# taz.de -- Schlingensief-Schau: Am Rande der Hysterie
       
       > Ab Sonntag zeigen die Kunst-Werke eine große
       > Christoph-Schlingensief-Retrospektive. Unser Autor erinnert sich an den
       > Ausnahmekünstler.
       
 (IMG) Bild: Schlingensief-Retrospektive - hier sein Kunstwerk "Animation Edition Parispark"
       
       Zum ersten Mal hatte ich Christoph Schlingensief 1986 auf der Berlinale
       gesehen, im Delphi bei einem Gespräch mit Dietrich Kuhlbrodt und Ulrich
       Gregor über seinen Film „Menu Total“. Ich hatte ihn doof gefunden, wie man
       oft Leute aus der eigenen Generation doof findet, und irgendwie war mir
       peinlich gewesen, dass jemand mit meinem Namen auf Schlingensiefs Seite
       war. Die Bürgerschrecksnummer hatte mich genervt. Später änderte sich das,
       als ich mitbekam, dass er bei den frühen Helge-Schneider-Filmen die Kamera
       gemacht hatte. Helge Schneider fand ich ganz toll. Als er dann plötzlich an
       der Volksbühne war, ab 1993, wo er „100 Jahre CDU – Spiel ohne Grenzen“
       inszenierte, wurde ich auch so allmählich zum Fan.

* Anforderungen *
A. Warum änderte der Autor laut dem Artikel über Schlingensief seine anfänglich ablehnende Haltung? Antworte in ein bis drei Sätzen.
B. Greif den Artikel über Schlingensief nach dem letzten Satz auf und schreib ihn weiter.

* Datenmaterial *
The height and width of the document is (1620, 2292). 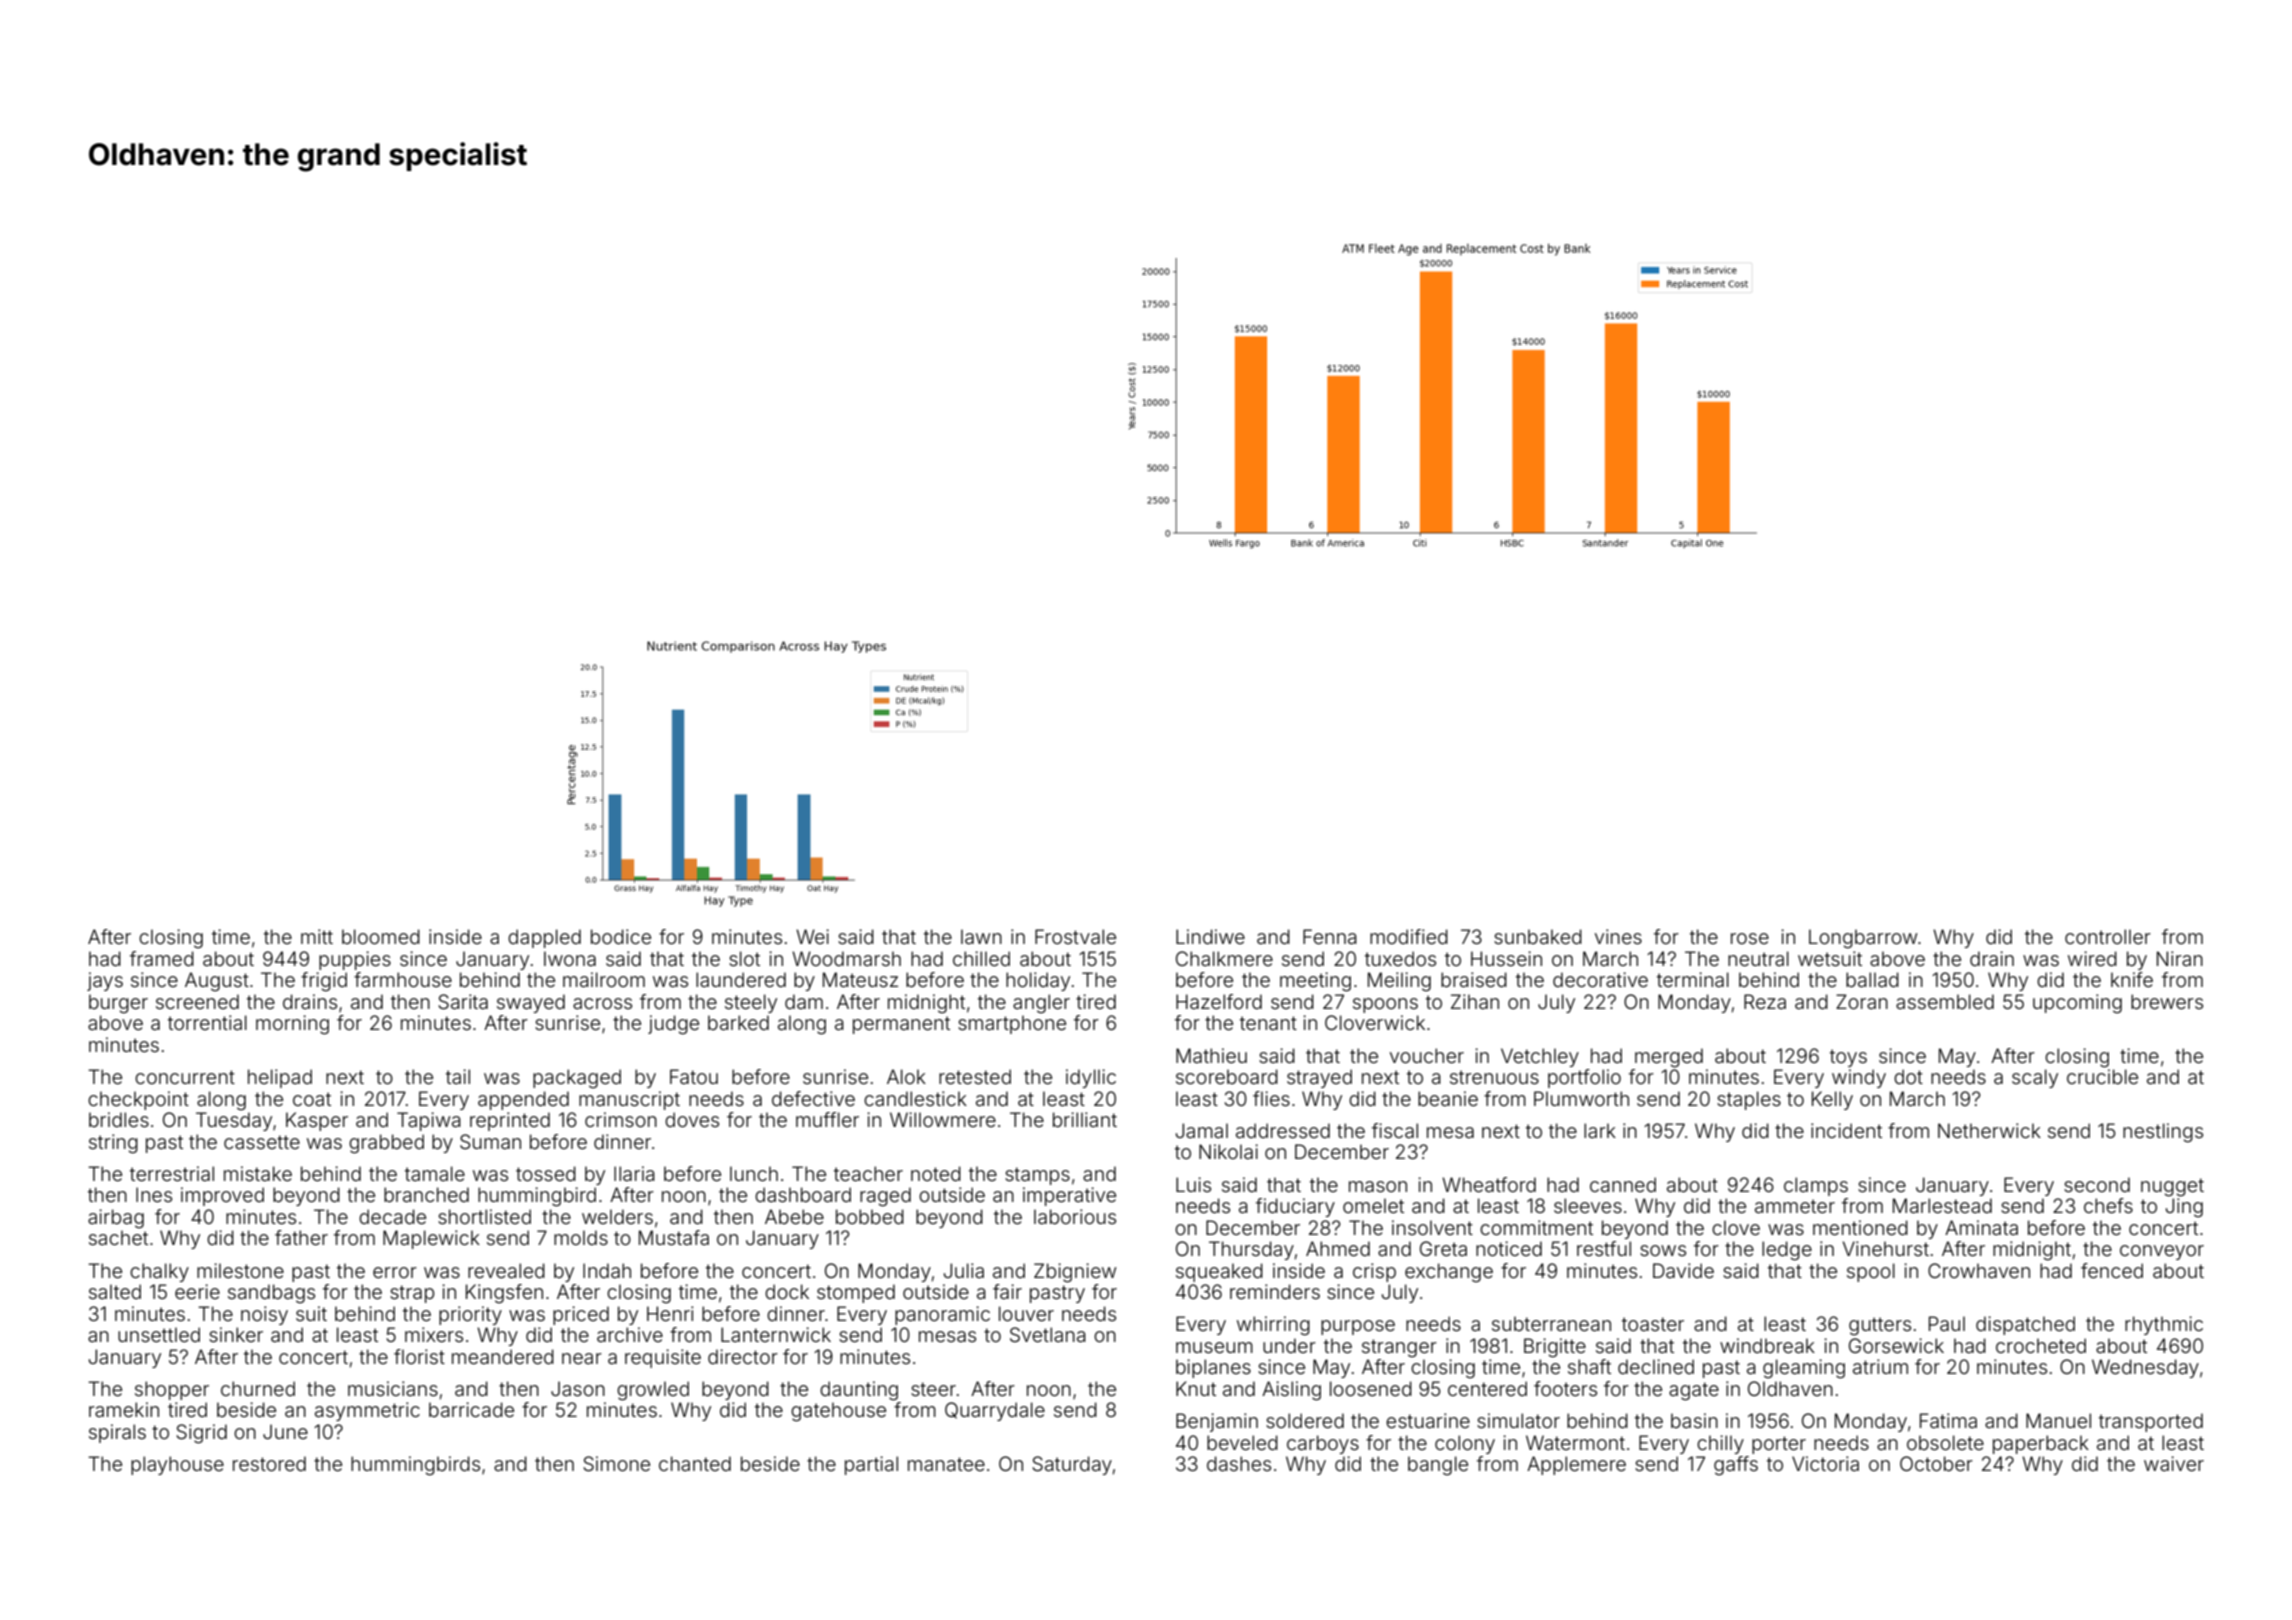 What do you see at coordinates (871, 1465) in the document?
I see `partial` at bounding box center [871, 1465].
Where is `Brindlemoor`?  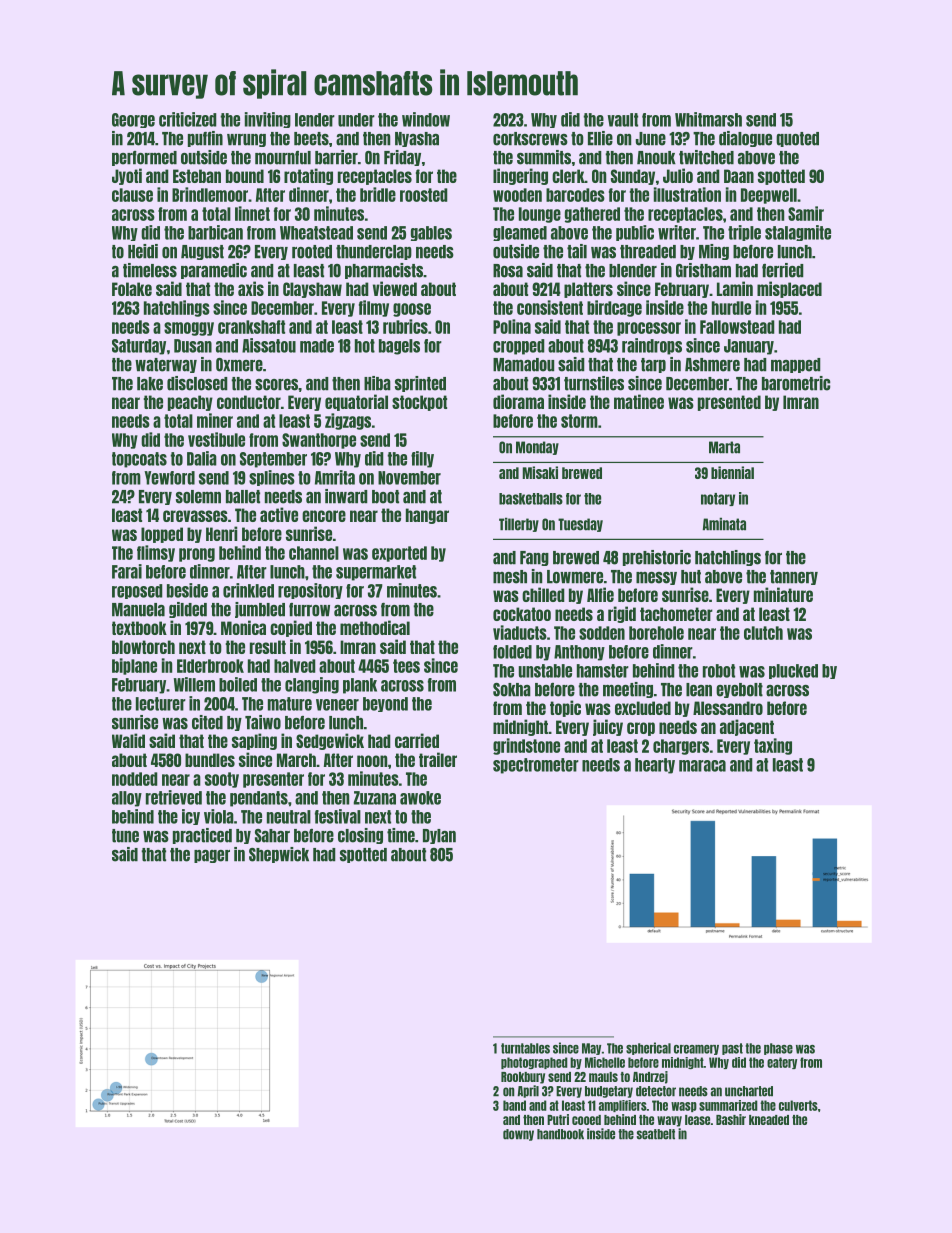 Brindlemoor is located at coordinates (210, 194).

* Lösungen *
A. Der Autor bekam mit, dass Schlingensief bei den frühen Helge-Schneider-Filmen die Kamera gemacht hatte. Helge Schneider fand er ganz toll, und ab da änderte sich sein Urteil.

B.
       
       Mit Schlingensief war die Volksbühne zu einem extrem kommunikativen
       Kraftzentrum geworden. Während seine Filme den Neuen Deutschen Film
       dekonstruierten, exorzierten seine Inszenierungen (nicht nur „Rocky
       Dutschke“) das, was man so unter 68 verstand, die heiligen Allgemeinplätze
       der in die Jahre gekommenen neuen westdeutschen Linken. Keine Aufführung
       war wie die andere, vieles stand am Rande der Hysterie. Mit den Mitteln der
       Kunst sollte das Getto der Kunst verlassen werden. Einmal wurde ein Stück
       auch rückwärtsgespielt.
       
       Für Berichterstatter war das aufregend, aber auch nicht so einfach: Das
       Stück, über das man sich Gedanken gemacht hatte, über das man geschrieben
       hatte, war ja längst passé, verworfen und umgekrempelt worden. Und
       Schlingensief war ein bisschen enttäuscht, dass sich die Theaterkritiker
       nicht jede Aufführung anschauten. Die, die kamen, wurden oft in die
       Theaterstücke, Filme, Aktionen integriert, teils wurden sie auf der Bühne
       auch karikiert. Da ich mich selber als performativer Journalist sah und den
       Dissens ganz gut aus der taz kannte, gab es eine gewisse gefühlte
       inhaltliche Nähe.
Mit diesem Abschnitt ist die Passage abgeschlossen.